9Stjepan G. Mestrovic and Ryan Ashley Caldwell analyse the data gathered from courts martial pertaining to events at the American controlled military detention centre in Iraq, Abu Graib, to retheorise anomie and responsibility. The anomic/ “deranged” (i.e., “dérèglement”, DV p. 140) regulatory environment obtaining at Abu Graib is shown to facilitate violence and inmate abuse. The failure to link authority and responsibility made lower-ranking soldiers easy scapegoats for the abuses. They stress the issue that “society expects soldiers to obey authority, but also expects authority to reflect society’s standards of justice” (DV, p. 153). They thus provide a means for recuperating a critical and reflexive way of theorizing “collective responsibility” (DV, p. 140).

10Alexander Riley draws on a Durkheimian reading of Baudrillard’s conception of the radical exclusion of death in the capitalist nexus of exchange to analyse the 1987 mass-mediated graphic suicide of R. Bud Dwyer, an American politician. Rejecting the binaries of mass-mediated violence as facilitative of either sympathy or apathy, Riley argues that this system of judgment needs to be understood in terms of a “cultural nexus of values and beliefs that also requires explanation and perhaps critique” (DV, p. 160). He links suicide to Durkheim’s explanation of piacular rites in The Forms: mass-mediated violence aims to restore a livable equilibrium for the community. Mass-mediated violence is thus argued to be a context for a collective, if distanciated, experience of the group’s capacity to survive threats to its existence. My own contribution develops a neo-Durkheimian alternative to Giorgio Agamben’s conception of state sovereignty and sacral violence via a critique of his misreading of Foucault and a deployment of Durkheim’s conception of governmental authority to map the sacred exclusion of politics in post-political administration.

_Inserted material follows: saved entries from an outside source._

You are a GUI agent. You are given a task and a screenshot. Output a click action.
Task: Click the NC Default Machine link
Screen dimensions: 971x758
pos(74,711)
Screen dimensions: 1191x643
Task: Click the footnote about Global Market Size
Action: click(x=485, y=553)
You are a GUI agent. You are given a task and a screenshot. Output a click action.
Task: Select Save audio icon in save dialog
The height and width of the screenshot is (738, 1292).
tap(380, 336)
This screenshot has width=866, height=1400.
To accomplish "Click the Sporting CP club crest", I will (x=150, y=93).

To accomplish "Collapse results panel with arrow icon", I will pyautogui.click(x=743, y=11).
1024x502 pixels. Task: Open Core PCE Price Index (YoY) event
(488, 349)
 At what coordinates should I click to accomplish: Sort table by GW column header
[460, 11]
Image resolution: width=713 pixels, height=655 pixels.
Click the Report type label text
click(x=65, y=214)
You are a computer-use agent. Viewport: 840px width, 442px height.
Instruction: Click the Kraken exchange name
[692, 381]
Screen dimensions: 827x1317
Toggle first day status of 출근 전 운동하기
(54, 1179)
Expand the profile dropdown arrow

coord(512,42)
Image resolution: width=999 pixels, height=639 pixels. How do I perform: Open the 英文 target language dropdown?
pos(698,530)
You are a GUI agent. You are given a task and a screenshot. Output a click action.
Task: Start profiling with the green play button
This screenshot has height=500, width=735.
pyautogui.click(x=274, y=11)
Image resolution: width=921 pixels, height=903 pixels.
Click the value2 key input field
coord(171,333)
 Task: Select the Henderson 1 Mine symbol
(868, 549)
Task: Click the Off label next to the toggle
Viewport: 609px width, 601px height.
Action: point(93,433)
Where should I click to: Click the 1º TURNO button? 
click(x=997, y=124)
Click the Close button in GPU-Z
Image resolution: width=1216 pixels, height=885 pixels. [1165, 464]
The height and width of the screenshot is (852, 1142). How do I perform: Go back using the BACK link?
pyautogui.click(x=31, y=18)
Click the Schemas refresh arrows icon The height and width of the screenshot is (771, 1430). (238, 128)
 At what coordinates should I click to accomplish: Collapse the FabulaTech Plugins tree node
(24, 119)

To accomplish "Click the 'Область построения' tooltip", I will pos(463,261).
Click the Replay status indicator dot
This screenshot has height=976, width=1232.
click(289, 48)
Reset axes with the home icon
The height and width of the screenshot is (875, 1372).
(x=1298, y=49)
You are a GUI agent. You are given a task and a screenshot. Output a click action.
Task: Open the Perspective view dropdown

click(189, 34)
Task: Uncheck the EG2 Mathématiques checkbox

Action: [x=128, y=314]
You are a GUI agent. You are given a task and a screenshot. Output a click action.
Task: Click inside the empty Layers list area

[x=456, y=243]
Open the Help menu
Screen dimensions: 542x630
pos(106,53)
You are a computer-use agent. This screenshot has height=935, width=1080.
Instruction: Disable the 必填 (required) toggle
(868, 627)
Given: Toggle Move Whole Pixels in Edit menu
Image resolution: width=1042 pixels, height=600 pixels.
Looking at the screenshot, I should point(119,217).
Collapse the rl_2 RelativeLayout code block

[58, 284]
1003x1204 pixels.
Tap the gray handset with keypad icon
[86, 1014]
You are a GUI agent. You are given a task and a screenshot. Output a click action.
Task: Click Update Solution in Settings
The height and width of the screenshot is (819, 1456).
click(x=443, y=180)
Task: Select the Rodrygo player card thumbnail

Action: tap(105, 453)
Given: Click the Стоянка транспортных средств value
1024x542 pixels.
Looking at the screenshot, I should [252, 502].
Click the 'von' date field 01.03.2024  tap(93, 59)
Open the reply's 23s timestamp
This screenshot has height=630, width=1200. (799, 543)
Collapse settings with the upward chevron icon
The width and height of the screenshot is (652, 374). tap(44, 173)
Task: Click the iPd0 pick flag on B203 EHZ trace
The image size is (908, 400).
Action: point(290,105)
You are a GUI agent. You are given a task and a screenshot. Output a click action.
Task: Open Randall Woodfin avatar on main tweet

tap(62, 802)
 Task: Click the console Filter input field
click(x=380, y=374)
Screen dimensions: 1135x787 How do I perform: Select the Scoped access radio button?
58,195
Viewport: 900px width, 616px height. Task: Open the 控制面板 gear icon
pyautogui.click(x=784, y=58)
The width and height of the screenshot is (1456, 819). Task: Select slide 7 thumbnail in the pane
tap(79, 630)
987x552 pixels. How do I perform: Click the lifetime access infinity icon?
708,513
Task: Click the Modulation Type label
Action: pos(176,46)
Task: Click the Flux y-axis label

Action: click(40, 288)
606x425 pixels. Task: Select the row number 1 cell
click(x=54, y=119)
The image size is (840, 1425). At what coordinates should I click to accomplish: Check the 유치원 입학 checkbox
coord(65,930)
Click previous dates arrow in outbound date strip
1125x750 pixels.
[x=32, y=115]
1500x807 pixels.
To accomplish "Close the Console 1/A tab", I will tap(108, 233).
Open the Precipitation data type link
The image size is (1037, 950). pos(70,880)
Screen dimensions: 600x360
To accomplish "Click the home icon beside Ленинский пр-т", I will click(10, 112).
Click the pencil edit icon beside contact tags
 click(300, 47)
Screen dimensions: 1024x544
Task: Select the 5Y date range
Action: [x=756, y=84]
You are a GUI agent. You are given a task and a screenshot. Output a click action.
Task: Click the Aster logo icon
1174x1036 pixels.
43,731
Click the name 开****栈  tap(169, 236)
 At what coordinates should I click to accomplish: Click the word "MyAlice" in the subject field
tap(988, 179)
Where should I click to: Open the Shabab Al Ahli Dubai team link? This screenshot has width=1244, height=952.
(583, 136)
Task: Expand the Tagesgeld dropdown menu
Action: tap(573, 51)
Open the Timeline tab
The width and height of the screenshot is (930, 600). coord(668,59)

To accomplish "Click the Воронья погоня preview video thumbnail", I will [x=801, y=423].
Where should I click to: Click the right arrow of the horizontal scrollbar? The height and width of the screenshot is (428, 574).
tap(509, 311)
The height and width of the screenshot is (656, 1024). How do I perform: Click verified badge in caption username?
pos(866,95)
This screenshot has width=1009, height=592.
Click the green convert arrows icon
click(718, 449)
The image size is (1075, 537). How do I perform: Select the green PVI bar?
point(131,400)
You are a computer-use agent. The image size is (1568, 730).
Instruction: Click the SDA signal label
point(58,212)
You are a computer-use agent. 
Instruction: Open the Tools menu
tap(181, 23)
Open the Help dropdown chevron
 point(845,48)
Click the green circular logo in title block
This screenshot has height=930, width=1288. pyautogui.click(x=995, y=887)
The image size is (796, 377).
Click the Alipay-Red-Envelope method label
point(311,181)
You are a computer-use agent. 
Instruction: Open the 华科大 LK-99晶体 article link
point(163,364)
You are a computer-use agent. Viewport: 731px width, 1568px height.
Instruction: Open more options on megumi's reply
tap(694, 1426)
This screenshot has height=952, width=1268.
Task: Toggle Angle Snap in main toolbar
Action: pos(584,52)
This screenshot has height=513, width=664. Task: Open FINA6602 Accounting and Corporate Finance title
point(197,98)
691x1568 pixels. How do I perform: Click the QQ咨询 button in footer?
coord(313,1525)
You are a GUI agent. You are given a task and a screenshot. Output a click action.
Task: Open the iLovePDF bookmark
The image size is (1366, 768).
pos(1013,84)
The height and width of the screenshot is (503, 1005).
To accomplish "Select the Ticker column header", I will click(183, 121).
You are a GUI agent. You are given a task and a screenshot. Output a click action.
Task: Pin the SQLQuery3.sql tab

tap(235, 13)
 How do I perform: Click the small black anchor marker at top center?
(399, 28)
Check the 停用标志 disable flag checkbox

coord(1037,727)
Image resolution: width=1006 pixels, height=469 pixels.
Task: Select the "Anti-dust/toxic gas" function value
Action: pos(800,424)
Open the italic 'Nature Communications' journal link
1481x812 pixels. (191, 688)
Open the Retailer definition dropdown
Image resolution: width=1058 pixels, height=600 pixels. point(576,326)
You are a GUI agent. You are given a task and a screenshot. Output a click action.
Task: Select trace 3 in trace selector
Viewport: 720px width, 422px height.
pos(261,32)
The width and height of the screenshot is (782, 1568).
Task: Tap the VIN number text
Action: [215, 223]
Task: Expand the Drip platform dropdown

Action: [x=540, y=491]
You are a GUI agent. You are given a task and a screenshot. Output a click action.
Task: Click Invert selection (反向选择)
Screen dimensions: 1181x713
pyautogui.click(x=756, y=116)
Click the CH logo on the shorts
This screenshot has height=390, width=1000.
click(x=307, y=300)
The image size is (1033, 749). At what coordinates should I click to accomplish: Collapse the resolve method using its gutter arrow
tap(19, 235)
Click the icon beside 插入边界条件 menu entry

11Roger Cotterrell’s Emile Durkheim: Justice, Morality and Politics largely brackets discussion of the intensities of social life. The book is comprised of twenty previously published English language journal articles from 1979-2008. Cotterrell’s introduction argues for renewed interest in the neglected thematic of justice in Durkheim and consideration of appropriate institutional arrangements for the moral and democratic organization of social life in a conscientious way. This emphasis is driven by the concern with “What is really wrong with our society?” (xi-xii) such that human potentials are thwarted and suffering persists. Crucial here is the commitment to “see something done about the problematic conditions sociology identifies” to “advocate change, to put forward proposals” (XII). For Cotterrell, Durkheim’s concern with justice has two features: “(I) ensuring justice in social relations and (II) developing the society-wide value system of moral individualism; both of these being necessary, in Durkheim’s view, for the flourishing of a complex modern society” (xii-xiii). Cotterrell usefully theorizes justice on horizontal and vertical axes, unwittingly echoing the Judaic conceptions of mishpat (human justice; horizontal) and tzedakah (divine righteousness; vertical). Horizontal justice concerns “interpersonal relationships [that] need to be organized to ensure harmonious relationships between individuals, to satisfy their expectations in everyday dealings with each other” (xiv). The vertical axis concerns the constitution of “ultimate values and beliefs” with a moral authority pertaining to the whole (xiv). Cotterrell thus argues that “philosophical idealism must be built on sociological study of the possibilities and limits of transnational communication, organization, justice and reciprocity” (Cotterrell xvii). However, risks lie here too for this raises reflexive questions. To echo Strenski’s Foucauldian cautions and Milbrandt and Pearce’s discussion of Durkheimian socialism (p. 253), Cotterrell’s Durkheimism may supply rationalisations for post-political technocracy, justifying sociological imperialism about social coordination and a monopolization of the discourse of moral individualism.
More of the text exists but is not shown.